# Online Applications



## justascubadiver (23 Feb 2006)

I decided that I would take advantage of the new "On-line Application" to join the CF REG Force.  Over all I think the on-line application idea is a great one!  No need to call into the recruiting centre and ask a hundred questions because the current status of my application, exactly what it would be going through at each step of the way, would be well documented.  Not only that but I would have an up to date process of what is coming next, what I still needed, and what had been completed.

The only thing is, is that it is nothing like that.  I applied in August and for the next 4 months, nothing.  I kept checking every other day to see if they received my application, reference letters, transcripts, and the likes.  Then one day I get a letter saying that I have been scheduled for an interview, medical, CFAT, and physical. Which is great, however I received it 3 days before it was scheduled, so I couldn't make it, and had to reschedule.  (BTW, the recruiting centre was excellent in dealing with this! Good Job) So the following week I was rescheduled.  I did the everything in one day, was advised that I should make the April posting and that over all it looks good.

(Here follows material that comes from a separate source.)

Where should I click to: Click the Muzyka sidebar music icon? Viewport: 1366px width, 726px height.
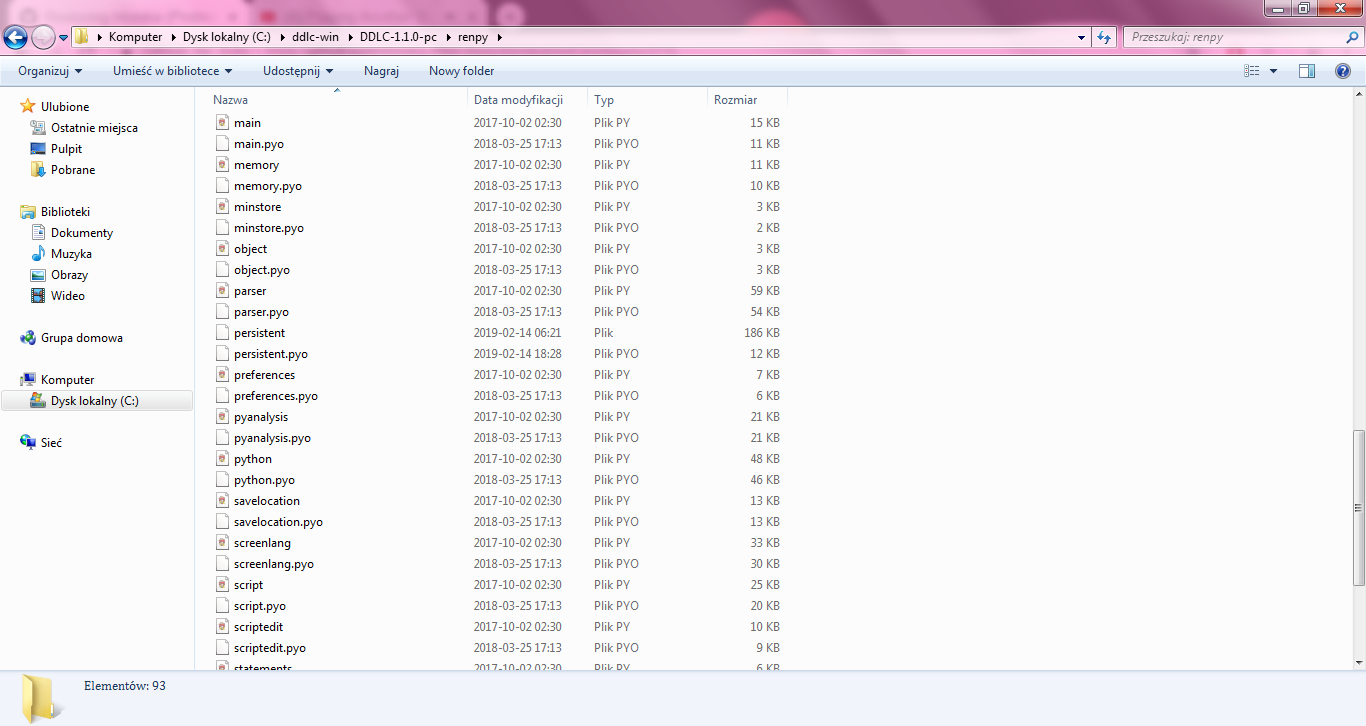pyautogui.click(x=39, y=253)
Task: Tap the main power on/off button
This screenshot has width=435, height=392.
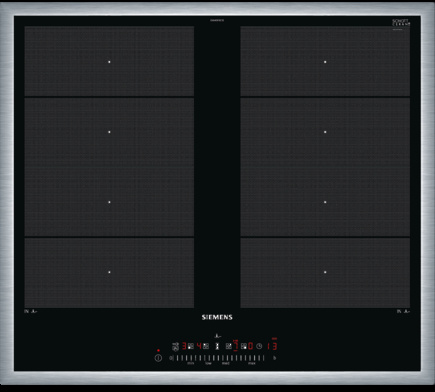Action: click(158, 358)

By the end of the following week, I logged on to see what the current application status was and yet again nothing changed.  :-[  

I guess what I am trying to say here is that I really wish the recruiting centre would make full use of the on-line system and keep on-line applicants posted as to what is going on with their application status.

Has anyone else applied on line, if so how did it go?  Would anyone be able to see my on-line file and update it?  Or should I just call the recruiting centre for updates and give up on the on-line side of things?

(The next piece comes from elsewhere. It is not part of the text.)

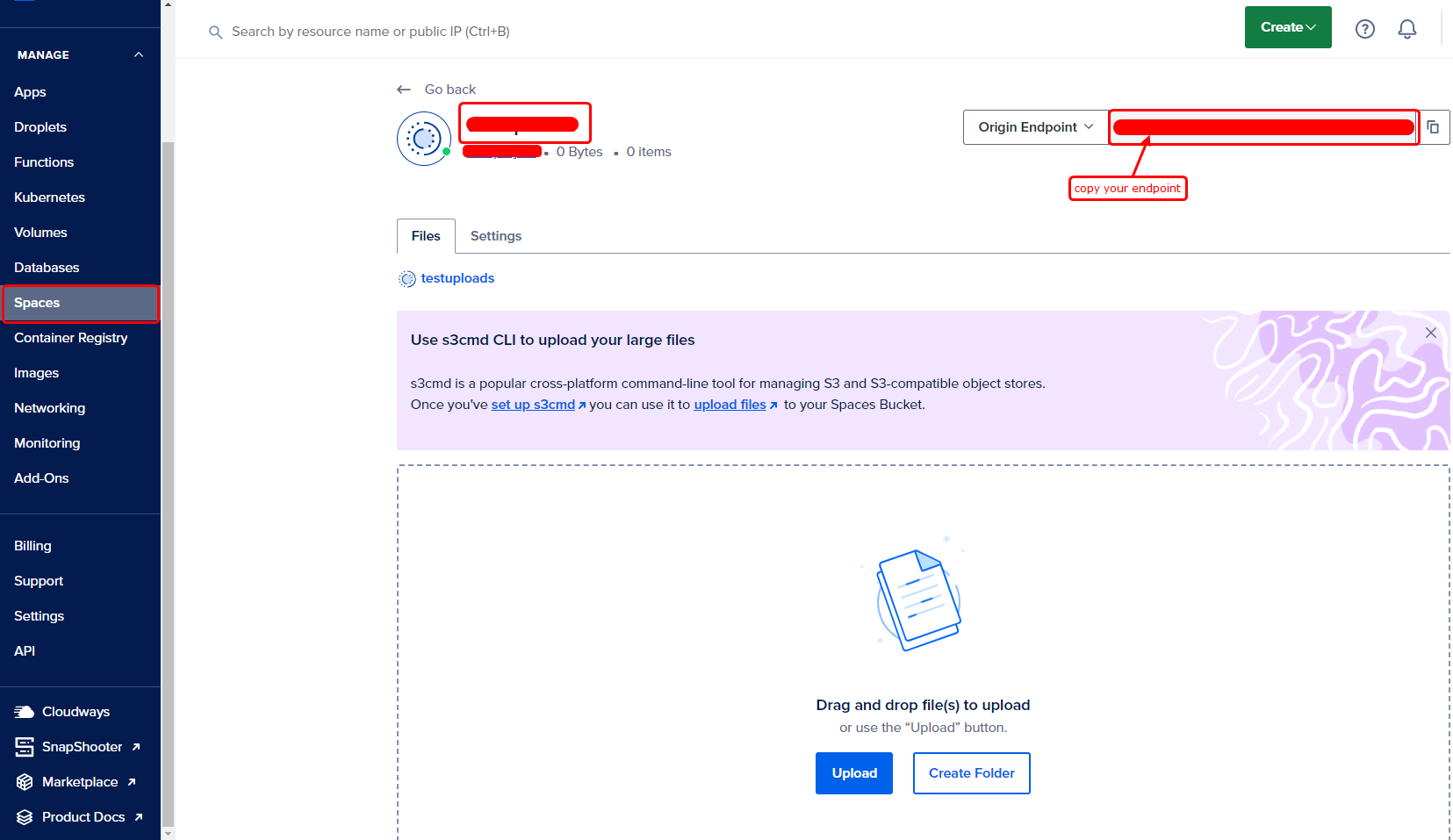Expand the Origin Endpoint dropdown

Thanks for your help in advance, from what I am able to read on the forums, this group is very supportive, and informative!

Sincerely


----------



## kincanucks (23 Feb 2006)

_I guess what I am trying to say here is that I really wish the recruiting centre would make full use of the on-line system and keep on-line applicants posted as to what is going on with their application status._

When we update your file in our recruiting information management system that information is suppose to be transferred from the recruiting system to the on-line application system on a regular basis.  Since the recruiting system is a stand alone system and the information contained within it is at a higher protection status than the on-line system, the two systems can not interact automatically and therefore the transmission of information is done manually.  When and how the transfer of the information takes place is not under the control of the recruiting centre.  I guess what I am trying to say here is that I really wish applicants you don't hear anything for FOUR months would call the CFRC/D and find out what is going on.  The on-line system is a companion to the recruiting process not a replacement for it.


----------



## Bruce Monkhouse (23 Feb 2006)

Quote from Kincanucks,
_ I guess what I am trying to say here is that I really wish applicants you don't hear anything for FOUR months would call the CFRC/D and find out what is going on.  The on-line system is a companion to the recruiting process not a replacement for it. _ 

I haven't had the privilege of seeing it but does it state that somewhere on the online site that is easily readable?


----------



## justascubadiver (23 Feb 2006)

Personally, I have not seen the section of the on-line site that states it is a companion to the recruiting process, but I very well may have missed it.  What I was trying to express was that the recruiting.forces.gc.ca web site appears to push the on-line application as a better way of applying and allowing you to keep yourself up-to-date in regards to the application process.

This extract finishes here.